I’d like to begin with this:
This seems like an advertisement that’d make people giggle or to the least bring a smile on anyone’s face. Its not because the advertisement has a deep meaning but its more in awe for the director of the advertisement and the person who must have designed the whole concept. A break-up has been portrayed without any fuss and with a lot of ease. Now, isn’t this what all of us want? All of us who would want a friend, someone more than a friend, a friend to kiss, a friend to hug and a fuck friend? Something more than that? Nada, move on…
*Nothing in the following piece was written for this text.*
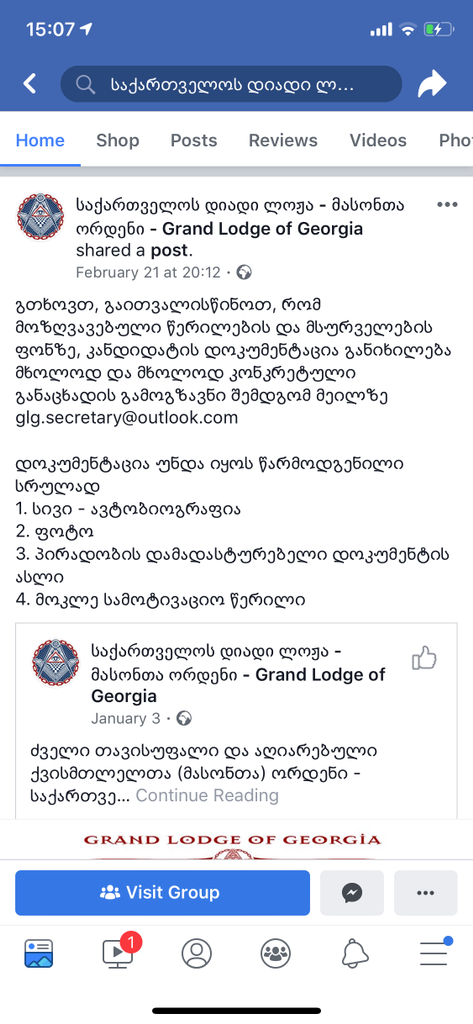Tap the share arrow icon
Viewport: 473px width, 1024px height.
point(432,84)
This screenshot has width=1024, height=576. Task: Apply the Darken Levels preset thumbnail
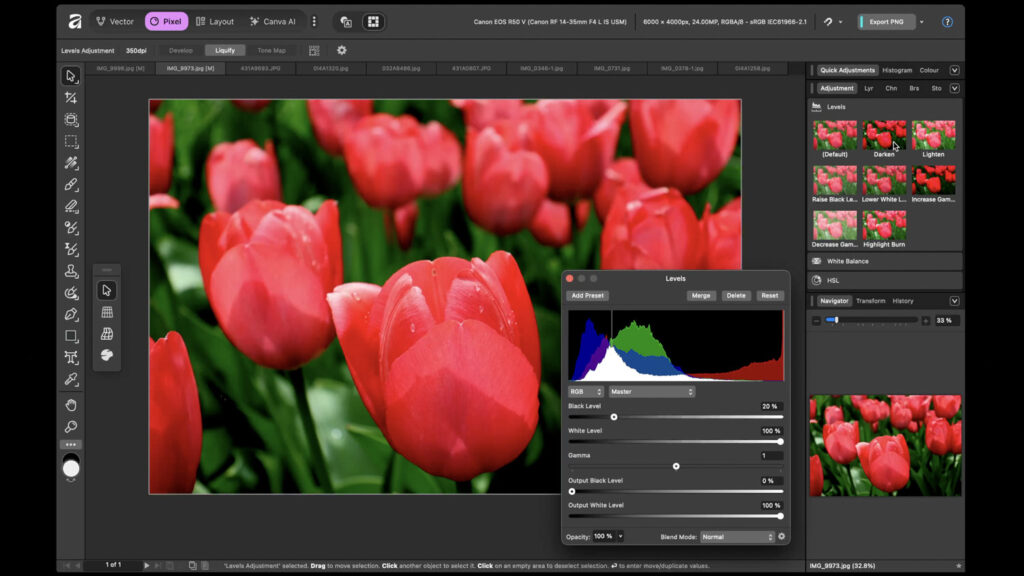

Different people take different routes out of break ups. While most of them might just gather their balls and bags and like fastrack said, move on. Others might choose to ignore the obvious pain that they feel inside of them and live with a smile on their face which is so fake that it’d make even the dog trotting on the road to scoff in pity. A few others would live in bliss and ignore the whole episode as a bad nightmare. They wouldn’t feel anything and yes, they’d relive and be reborn like a raven out of its own ashes. Very few would actually dig into what happened and what went wrong. Why did I lose out on love? Why did I make wrong decisions? What were the wrong decisions? Why did I do these things like this and not like that? A lot of questions need to be answered so that you don’t make the same mistakes again, but then who cares and who bothers ehh? You see the next body you like, you get attracted and the saga begins. Also, I forgot to mention about a very minor sect of people who’d begin a new route whilst they are on one track. Now, these are the kinds who’d betray you for peanuts! These are the kinds who need to shove love right down their own asses and go get what they want – shit on their face.
I’ve seen love failing over and over now, over the past 3 odd years. I have my own story to tell too, amongst all of the broken hearts, I have my own heart too. Not that it matters much, but I’ve learnt a lot and I’m proud that I took time off to think it out of me. I’m happy that I had friends who helped me out. I’m very happy that I did NOT move on… as if the love I had in my heart, as if the person did not exist, the love my heartbeat for; all through the time I was with her. I’m happy that I was human enough to thank god for what I experienced and I cherished every moment of it before I let it go. Actually, I did not let it go, time took it away from me. What annoys me though are ads like these which portray love to be nothing less than a drama done by college kids! We ourselves are vandalizing the next generation of kids who wouldn’t know what it means to be in love. Pfft, god damn media advertisers.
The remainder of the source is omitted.